When I arrived at the house all the windows and doors were open. I rang the doorbell anyway. When I got inside he was drying his hands on a tea towel, like he’d just finished washing up. He smiled and told me he’d been feeling nervous about seeing me again. The dog was lying on the sofa. I hadn’t seen her on the sofa before and wondered if maybe Melissa wouldn’t let her sleep there. I asked Nick why he was nervous and he laughed and made a little shrugging gesture, though one that seemed more relaxed than anxious. I leaned my back against the countertop while he folded the towel away.

I was bored stiff by the process of reading Rooney’s prose, and while I am open to arguments about how really this effect is all about the narrator’s own inadequacies in some way, I simply didn’t care enough about Frances–or anyone else in the novel, as they all seemed equal parts dull and insufferable–to press on past page 100. Whatever revelation or maturation or epiphany lies ahead for Frances, she’s going to have to go through it without me as a witness.

Is it me? Is it the book? It’s both, of course, as it always is.

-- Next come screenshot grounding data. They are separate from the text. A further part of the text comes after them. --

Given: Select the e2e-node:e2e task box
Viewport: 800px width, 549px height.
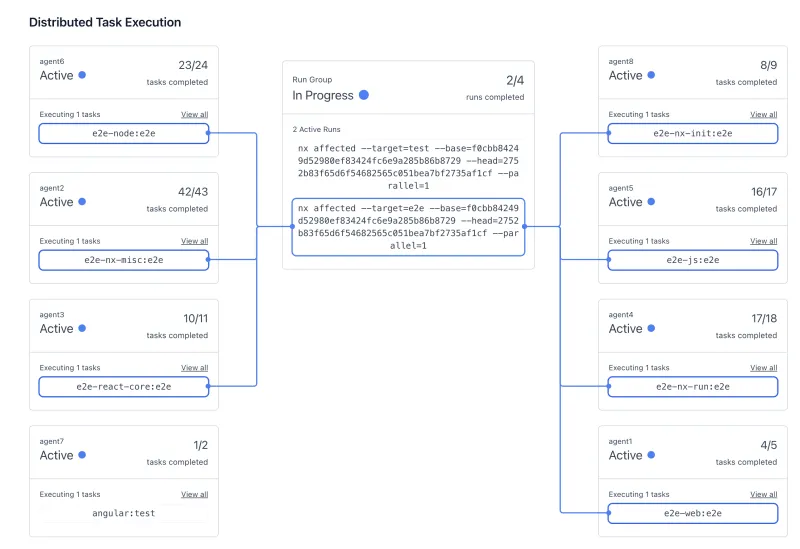Looking at the screenshot, I should click(x=124, y=133).
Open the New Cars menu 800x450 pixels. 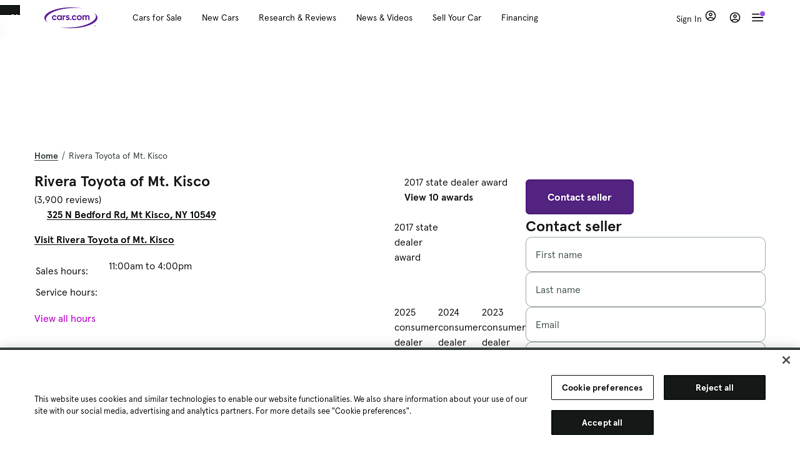[x=220, y=18]
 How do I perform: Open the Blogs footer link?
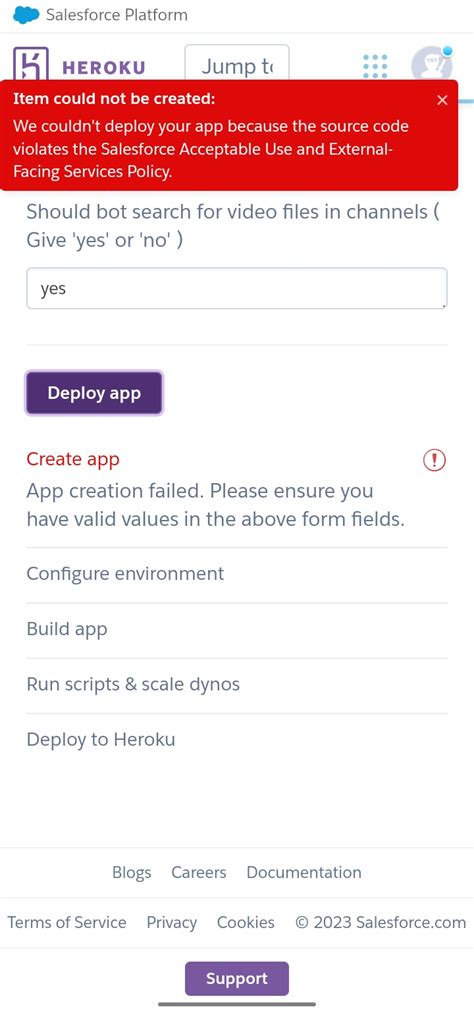click(132, 873)
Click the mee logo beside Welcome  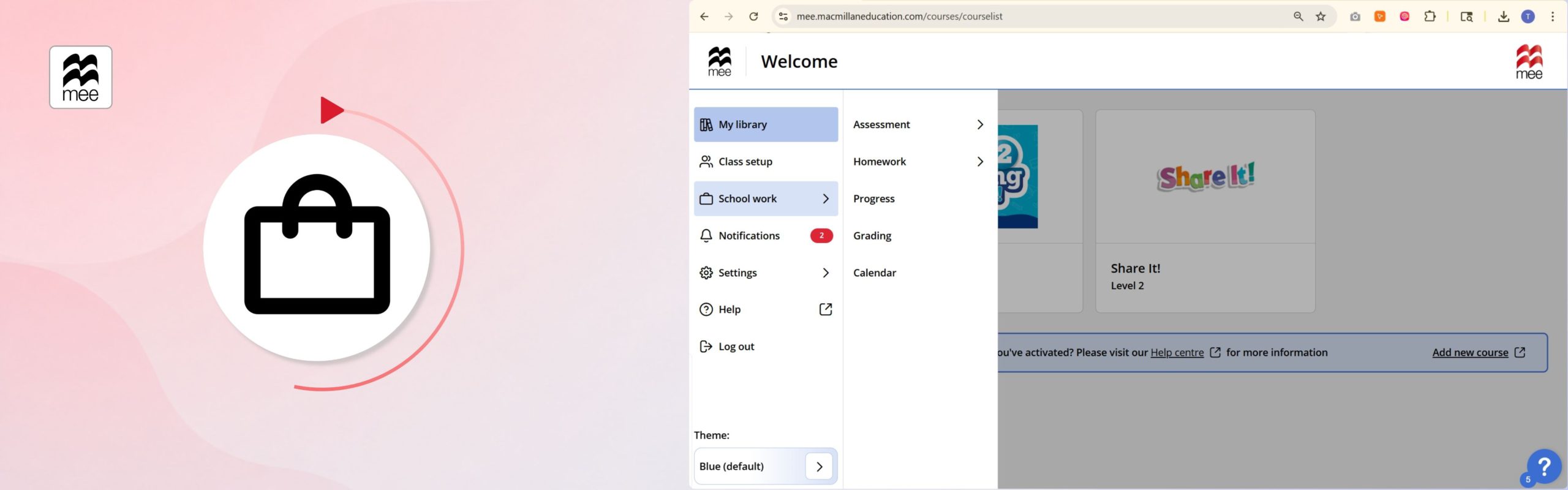tap(720, 61)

Postscript: Now I’m reading Magda Szabó’s Iza’s Ballad. How much more interesting, in every way, is this little excerpt than that quotation from Conversations with Friends? “‘The yellow globes shone jovially through the mesh of the bag. ‘She’s trying to work magic,’ thought the doctor. ‘She wants to work magic with three miserable lemons. She thinks that if she shows death she is not frightened of it, it will run away. She thinks that if she turns up at the old man’s bedside with lemons she will find him still alive.'”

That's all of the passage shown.